How to deal with anonymization if one of the dates slips out of range?

hoechenberger commented 4 years ago

Working with the somato dataset, I ran into an issue related to the fact that the measurement date I'm intending to anonymize deviates from the date in info['file_id']['secs'] such that, when I reach the desired adjustment for the measurement date, info['file_id']['secs'] goes out-of-range (even though the measurement date would be within the valid range).

MWE:

import mne
import os.path as op
from datetime import datetime

data_path = mne.datasets.somato.data_path()
raw_fname = op.join(data_path, 'sub-01', 'meg', 'sub-01_task-somato_meg.fif')

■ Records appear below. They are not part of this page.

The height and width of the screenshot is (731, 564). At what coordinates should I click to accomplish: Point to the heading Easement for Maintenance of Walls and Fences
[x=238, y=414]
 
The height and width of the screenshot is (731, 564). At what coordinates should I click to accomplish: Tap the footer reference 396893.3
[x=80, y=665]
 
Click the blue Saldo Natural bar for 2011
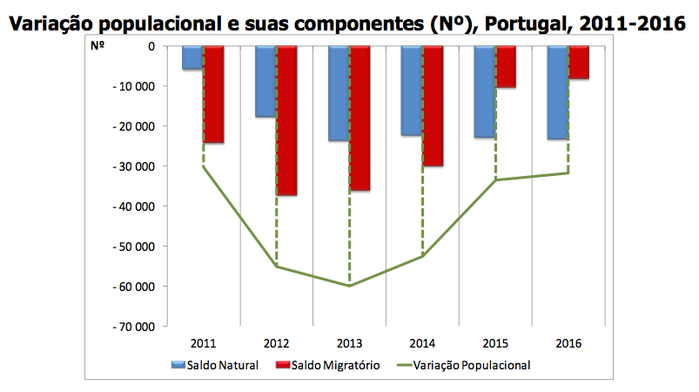coord(192,57)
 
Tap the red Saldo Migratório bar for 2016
coord(579,63)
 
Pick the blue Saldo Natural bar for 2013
coord(339,93)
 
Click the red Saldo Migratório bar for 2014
coord(433,105)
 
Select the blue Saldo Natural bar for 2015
coord(485,91)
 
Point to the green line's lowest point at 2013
coord(349,286)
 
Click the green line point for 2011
coord(203,166)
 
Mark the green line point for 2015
coord(495,179)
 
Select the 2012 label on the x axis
coord(276,343)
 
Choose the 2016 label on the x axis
coord(568,343)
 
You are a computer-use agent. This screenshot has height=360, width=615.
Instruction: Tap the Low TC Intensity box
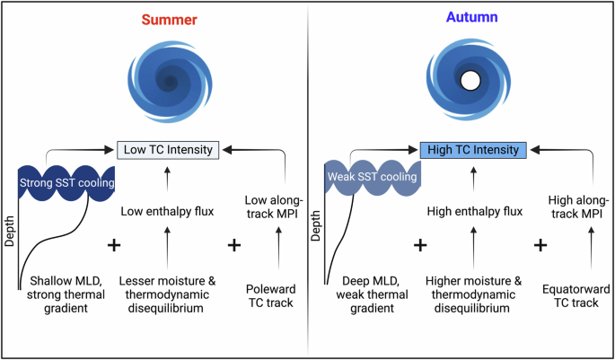tap(169, 149)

raw = mne.io.read_raw_fif(raw_fname, verbose='error')
print(f"Date in info['meas_date']: {raw.info['meas_date']}")
print(f"Date in info['file_id']:   {datetime.fromtimestamp(raw.info['file_id']['secs'])}")

# Works
print('\nAnonymizing with daysback -> 10 years')
daysback = 10 * 365
raw_anon = raw.copy().anonymize(daysback=daysback)
print(f"Date in info['meas_date']: {raw_anon.info['meas_date']}")
print(f"Date in info['file_id']:   {datetime.fromtimestamp(raw_anon.info['file_id']['secs'])}")

# Does not work
print('\nAnonymizing with daysback -> 90 years')
daysback = 90 * 365
raw_anon = raw.copy().anonymize(daysback=daysback)
print(f"Date in info['meas_date']: {raw_anon.info['meas_date']}")
print(f"Date in info['file_id']:   {datetime.fromtimestamp(raw_anon.info['file_id']['secs'])}")

Output:

Date in info['meas_date']: 2007-07-05 11:17:11.172243+00:00
Date in info['file_id']:   1970-01-01 01:00:00

Anonymizing with daysback -> 10 years
Date in info['meas_date']: 1997-07-07 11:17:11.172243+00:00
Date in info['file_id']:   1960-01-04 01:35:47

Anonymizing with daysback -> 90 years
---------------------------------------------------------------------------
RuntimeError                              Traceback (most recent call last)
Untitled-2 in 
     21 print('\nAnonymizing with daysback -> 90 years')
     22 daysback = 90 * 365
---> 23 raw_anon = raw.copy().anonymize(daysback=daysback)
     24 print(f"Date in info['meas_date']: {raw_anon.info['meas_date']}")
     25 print(f"Date in info['file_id']:   {datetime.fromtimestamp(raw_anon.info['file_id']['secs'])}")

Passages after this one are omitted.